** RECORDS TO USE follows **

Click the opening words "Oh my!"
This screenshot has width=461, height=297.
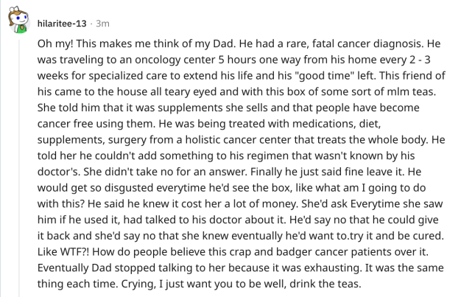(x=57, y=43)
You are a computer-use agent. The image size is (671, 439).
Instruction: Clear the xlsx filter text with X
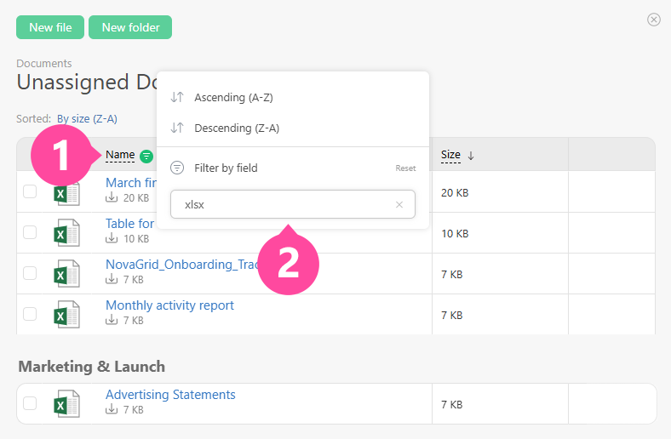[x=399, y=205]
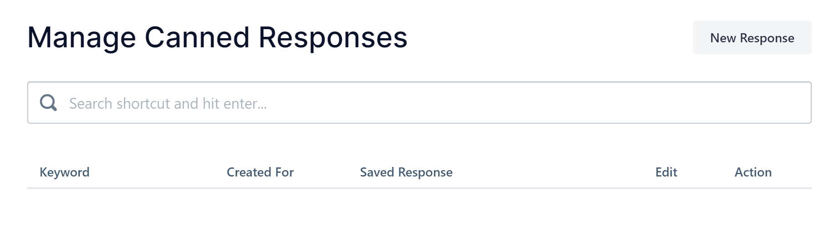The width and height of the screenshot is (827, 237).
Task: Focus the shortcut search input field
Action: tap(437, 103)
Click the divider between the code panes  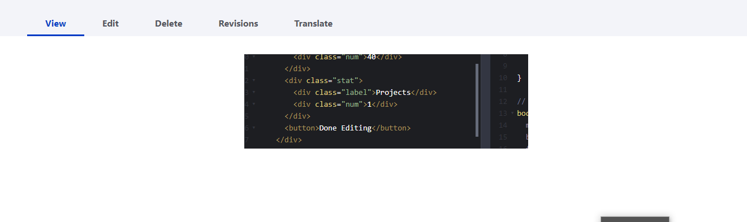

** End of RECORDS TO USE **

- [WHAT YOU SHOULD DO]
Copy every record exactly; no pictures.

- [RESULT OF THE TASK]
Click the opening words "Oh my!"
This screenshot has width=461, height=297.
(x=57, y=43)
You are a computer-use agent. The image size is (671, 439).
Instruction: Clear the xlsx filter text with X
[x=399, y=205]
The width and height of the screenshot is (827, 237).
Task: Focus the shortcut search input field
Action: tap(437, 103)
Click the divider between the code panes  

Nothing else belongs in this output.